■ Work instructions:
1) Quote the stretch of the leadership training piece from "2. How much" through "a positive difference.".
2) In the leadership training piece, what could the Five senior executive literally not do with his office?

At some point, you realize that your time and your organization’s budget have been stolen.

What you’ve experienced is Grand Theft Leadership Training.

We can do better than this.

The key is deliberate practice. Repeated skill drills aimed at building muscle memory coupled with reflection on the experience. All aimed at rewiring neural pathways in your brain.

I don’t think this is a lot to ask. Why should we hold lower standards for a $5,000 professional development experience than we do for a $15 tennis lesson?

We have to do better than this.

Practical tip: ask yourself these two questions when thinking of registering for a leadership program:

1. Will it help me translate new insights into conversation skills?

2. How much of the time will be devoted to deliberate practice?

 

Reader Q&A

Q: “I am curious if you were serious about deep work being contraindicated for [Enneagram] Fives. Two I know well do this a lot.”—Deborah

A: I said it was contraindicated for some Fives. Still, your question raises a big point about that piece. In service of brevity, I left out nuance. Many Fives get great value from Deep Work. Consider a Five senior executive I once coached. His job required individual thinking time, but he rarely got it. The reason? He literally couldn’t close the door to his office—that’s how much he diminished his own needs. I helped him create time and space for deep work. It made a positive difference.

■ Stored data:
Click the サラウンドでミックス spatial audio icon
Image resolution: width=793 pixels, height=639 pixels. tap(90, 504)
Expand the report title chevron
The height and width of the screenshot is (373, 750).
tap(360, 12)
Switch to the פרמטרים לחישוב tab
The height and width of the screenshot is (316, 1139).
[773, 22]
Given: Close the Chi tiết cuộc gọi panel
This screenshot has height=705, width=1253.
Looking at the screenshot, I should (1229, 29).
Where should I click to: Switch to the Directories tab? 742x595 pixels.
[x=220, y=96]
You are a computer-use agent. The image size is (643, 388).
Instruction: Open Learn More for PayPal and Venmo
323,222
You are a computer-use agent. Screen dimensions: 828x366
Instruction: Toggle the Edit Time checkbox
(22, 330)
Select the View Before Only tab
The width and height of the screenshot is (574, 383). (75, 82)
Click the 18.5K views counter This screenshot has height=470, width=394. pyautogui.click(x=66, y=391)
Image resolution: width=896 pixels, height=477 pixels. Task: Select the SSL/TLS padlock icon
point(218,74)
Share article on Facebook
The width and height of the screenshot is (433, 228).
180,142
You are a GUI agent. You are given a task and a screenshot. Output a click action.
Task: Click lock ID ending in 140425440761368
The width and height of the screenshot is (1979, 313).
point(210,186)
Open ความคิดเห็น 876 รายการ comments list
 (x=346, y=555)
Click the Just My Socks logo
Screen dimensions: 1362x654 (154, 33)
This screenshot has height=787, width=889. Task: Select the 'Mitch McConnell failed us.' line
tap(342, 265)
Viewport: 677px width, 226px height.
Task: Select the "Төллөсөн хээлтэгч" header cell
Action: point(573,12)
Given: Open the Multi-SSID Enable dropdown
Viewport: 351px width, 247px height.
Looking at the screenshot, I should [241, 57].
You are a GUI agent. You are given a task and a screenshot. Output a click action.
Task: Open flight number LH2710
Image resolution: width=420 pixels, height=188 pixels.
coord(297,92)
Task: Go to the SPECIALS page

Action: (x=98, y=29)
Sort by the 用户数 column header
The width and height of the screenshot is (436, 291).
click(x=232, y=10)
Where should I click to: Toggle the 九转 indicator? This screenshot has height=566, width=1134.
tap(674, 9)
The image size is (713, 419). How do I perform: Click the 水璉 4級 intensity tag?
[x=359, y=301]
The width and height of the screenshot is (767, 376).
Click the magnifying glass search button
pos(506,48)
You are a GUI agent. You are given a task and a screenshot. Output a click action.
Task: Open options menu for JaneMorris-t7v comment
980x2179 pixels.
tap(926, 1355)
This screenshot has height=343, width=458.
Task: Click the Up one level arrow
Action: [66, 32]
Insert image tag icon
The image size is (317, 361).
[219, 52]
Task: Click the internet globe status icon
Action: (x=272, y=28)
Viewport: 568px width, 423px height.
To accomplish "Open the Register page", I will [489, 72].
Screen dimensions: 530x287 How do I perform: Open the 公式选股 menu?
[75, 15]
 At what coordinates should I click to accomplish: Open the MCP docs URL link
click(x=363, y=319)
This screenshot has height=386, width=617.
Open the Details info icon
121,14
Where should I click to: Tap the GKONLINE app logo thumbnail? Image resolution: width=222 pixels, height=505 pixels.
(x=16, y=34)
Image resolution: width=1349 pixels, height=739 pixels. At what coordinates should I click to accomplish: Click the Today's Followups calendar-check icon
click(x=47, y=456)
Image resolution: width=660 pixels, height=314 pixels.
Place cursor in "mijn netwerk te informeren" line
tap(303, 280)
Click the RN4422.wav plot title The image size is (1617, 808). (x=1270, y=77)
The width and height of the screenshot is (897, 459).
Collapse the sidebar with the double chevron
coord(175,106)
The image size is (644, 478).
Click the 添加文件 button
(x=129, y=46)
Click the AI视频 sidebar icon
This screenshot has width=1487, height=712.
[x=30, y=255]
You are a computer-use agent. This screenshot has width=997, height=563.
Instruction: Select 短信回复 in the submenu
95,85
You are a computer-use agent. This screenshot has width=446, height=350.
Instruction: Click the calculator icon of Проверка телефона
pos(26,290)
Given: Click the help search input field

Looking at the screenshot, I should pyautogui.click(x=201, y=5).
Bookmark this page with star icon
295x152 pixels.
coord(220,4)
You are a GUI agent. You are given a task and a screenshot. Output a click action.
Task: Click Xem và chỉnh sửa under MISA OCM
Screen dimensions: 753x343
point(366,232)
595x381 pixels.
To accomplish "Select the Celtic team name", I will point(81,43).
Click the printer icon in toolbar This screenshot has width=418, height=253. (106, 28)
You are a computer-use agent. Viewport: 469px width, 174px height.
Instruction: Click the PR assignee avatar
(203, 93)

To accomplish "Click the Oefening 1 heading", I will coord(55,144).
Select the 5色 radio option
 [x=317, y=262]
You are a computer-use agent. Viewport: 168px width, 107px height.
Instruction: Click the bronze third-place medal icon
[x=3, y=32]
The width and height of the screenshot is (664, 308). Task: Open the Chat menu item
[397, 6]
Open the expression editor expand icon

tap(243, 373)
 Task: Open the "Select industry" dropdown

■ Written answers:
1)
2. How much of the time will be devoted to deliberate practice?

 

Reader Q&A

Q: “I am curious if you were serious about deep work being contraindicated for [Enneagram] Fives. Two I know well do this a lot.”—Deborah

A: I said it was contraindicated for some Fives. Still, your question raises a big point about that piece. In service of brevity, I left out nuance. Many Fives get great value from Deep Work. Consider a Five senior executive I once coached. His job required individual thinking time, but he rarely got it. The reason? He literally couldn’t close the door to his office—that’s how much he diminished his own needs. I helped him create time and space for deep work. It made a positive difference.

2) He couldn't close the door to his office.